WENDY WINN, PTC, OCS & FOUNDER.

Vaccines have an interesting history. Vaccines started out as “variolation” (“variola” = smallpox), with the Chinese in the 15th century. Instead of an injection, people would practice “nasal insufflation,” and snort the scabs of people ill with smallpox to elicit an immune response to the disease.

The word “vaccination” was introduced with the cowpox inoculation (“Vacca” = Latin for cow). Smallpox inoculation continued to be called variolation, whereas cowpox inoculation was called vaccination.

Louis Pasteur proposed in 1861 to extend the terms vaccine and vaccination to include the new protective procedures being developed. Immunization refers to the use of vaccines as well as the use of antitoxin, which contains pre-formed antibodies. This is one type of modern vaccine.
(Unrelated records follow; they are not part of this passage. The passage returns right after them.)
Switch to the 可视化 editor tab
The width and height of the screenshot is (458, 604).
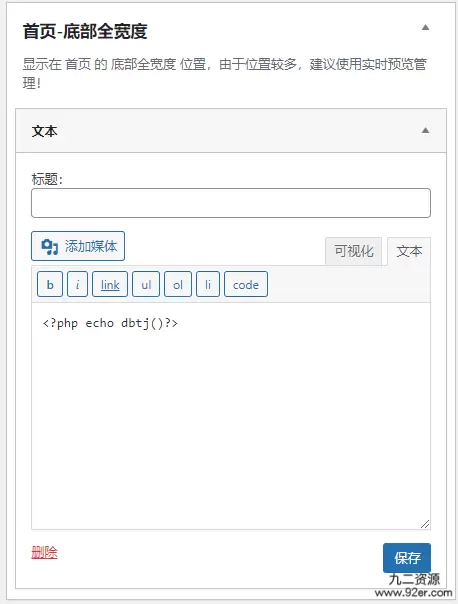[354, 252]
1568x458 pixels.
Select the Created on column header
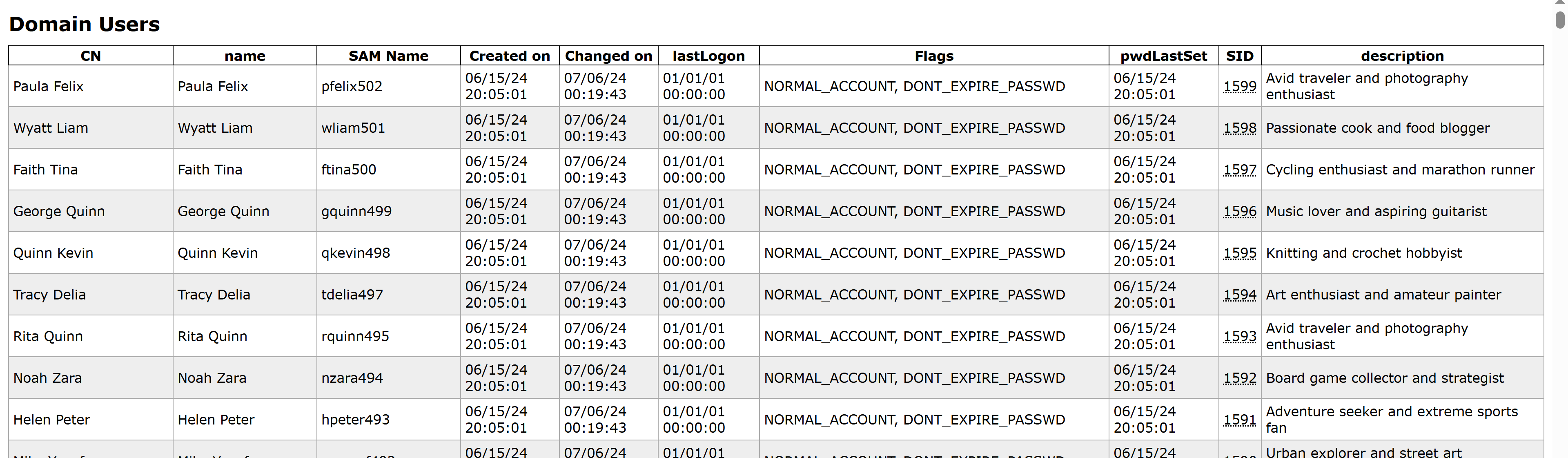click(510, 56)
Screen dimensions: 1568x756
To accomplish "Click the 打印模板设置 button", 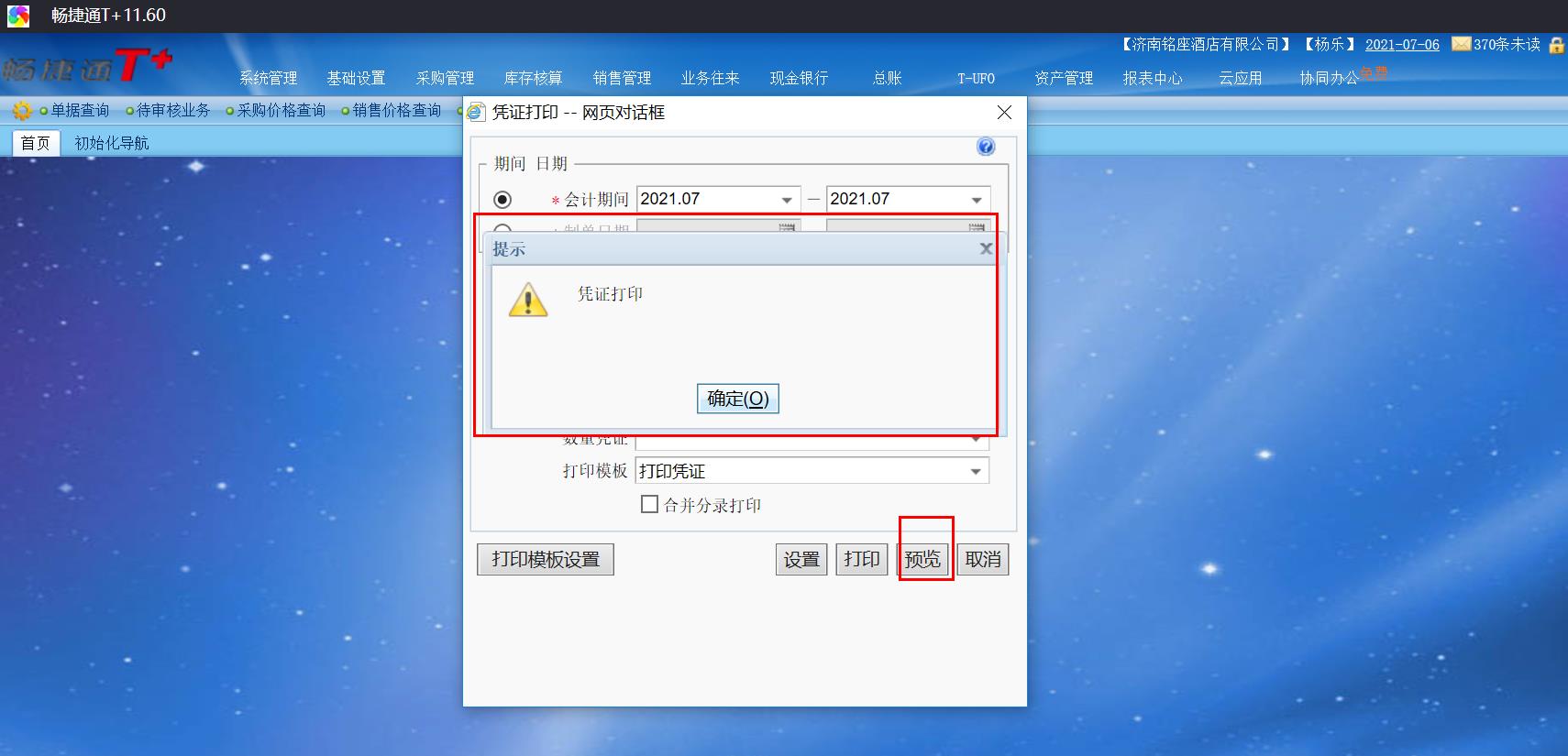I will (546, 559).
According to a citation on Wikipedia, “There is overwhelming scientific consensus that vaccines are a very safe and effective way to fight and eradicate infectious diseases.”

So how do various vaccines work? In general, the immune system recognizes vaccine agents as foreign, destroys them, and “remembers” them. When the virulent version of an agent is encountered, the body recognizes the protein coat on the virus, and thus is prepared to respond, by first neutralizing the target agent before it can enter cells, and secondly by recognizing and destroying infected cells before that agent can multiply to vast numbers.

Here are the current types of vaccines:

  1. Inactivated: This refers to the injection of a virus that has been “deactivated” with chemicals or heat. Ex: influenza vaccine

  2. Attenuated: These microorganisms are lab-grown without virus properties. Ex: measles, mumps, rubella

  3. Toxoid: Made from the substances that cause a virus, versus the virus itself. Ex: tetanus

  4. Subunit: This process introduces fragments of a disease, versus a whole microorganism to mount a response. Ex: HPV

  5. Conjugate: These bacteria have an outer coding that the body recognizes as the protein antigen. Ex. Flu B

  6. Heterotypic: This process uses pathogens from other animals to produce an immune response in humans. Ex: tuberculosis (from cows!)

  7. mRNA: COVID-19 is the first vaccine of this type, which gives one “nano particles” attached to messenger RNA. This messenger RNA “instructs” cells to fight off the invading cells (in this case COVID-19)

The scientific method behind each of these types of vaccines is fascinating!

At this time, it remains to be seen how long one will be protected under an mRNA vaccine. However, in looking at the microbiology behind all of these options, it is awe-inspiring to think how quickly an mRNA vaccine was produced to fight COVID-19.

As of March 1, all of our clinicians have been fully vaccinated.